Ce soir-là, étrange était vraiment la physionomie du fameux cercle. Des salons peu éclairés à côté de pièces noires et vides, un désordre très visible, des coins poussiéreux, et dans le désarroi des choses, une moins visible tristesse planant sur les gens éparpillés en petits groupes, causant à voix basse dans les coins, les sourcils froncés, les mains crispées sur des journaux ou des télégrammes d’agences.
Elles étaient loin, les joyeuses soirées d’autrefois, douze ou quinze ans auparavant, les belles chambrées, les fêtes réunissant les élites artistiques, les gais compagnons de tous les mondes. Ce soir-là, chez les vingt ou trente habitués du cercle, perdus dans l’immensité des splendides salons à l’air abandonné, toutes les têtes ont comme un rictus d’inquiétude, les fronts se plissent, les yeux, suivant le caractère, regardent à terre ou roulent furieusement sous les sourcils, tandis que les moustaches se hérissent.

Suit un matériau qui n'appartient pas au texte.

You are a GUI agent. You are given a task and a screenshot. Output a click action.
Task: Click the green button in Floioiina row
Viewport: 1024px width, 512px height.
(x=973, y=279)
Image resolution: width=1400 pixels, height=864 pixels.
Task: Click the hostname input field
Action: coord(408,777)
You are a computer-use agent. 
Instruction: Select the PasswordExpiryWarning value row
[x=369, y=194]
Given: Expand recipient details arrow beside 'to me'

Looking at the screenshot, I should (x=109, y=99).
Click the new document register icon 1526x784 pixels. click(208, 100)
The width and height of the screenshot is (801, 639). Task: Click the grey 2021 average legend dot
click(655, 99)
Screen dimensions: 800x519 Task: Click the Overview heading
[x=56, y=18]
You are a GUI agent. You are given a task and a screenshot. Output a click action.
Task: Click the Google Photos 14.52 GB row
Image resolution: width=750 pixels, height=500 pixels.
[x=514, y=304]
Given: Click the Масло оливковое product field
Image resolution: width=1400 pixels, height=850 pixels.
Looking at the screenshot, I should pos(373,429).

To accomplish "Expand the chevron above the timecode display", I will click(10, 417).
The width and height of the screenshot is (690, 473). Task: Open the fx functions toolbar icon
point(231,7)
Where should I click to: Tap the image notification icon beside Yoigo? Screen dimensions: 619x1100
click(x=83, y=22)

Dans ce demi-silence fait de murmure des conversations à voix étouffée, une exclamation un peu plus forte fait lever ou retourner toutes les têtes.
— Si ce n’était que cela !
C’est au milieu d’un groupe de gens assis tête basse et bras pendants, un homme debout, qui vient de parler en appuyant sa phrase d’un geste brusque.
— Comment, si ce n’était que cela ? murmurent plusieurs voix, mais, cher Laforcade, si vous n’exagérez rien de votre situation, c’est la ruine !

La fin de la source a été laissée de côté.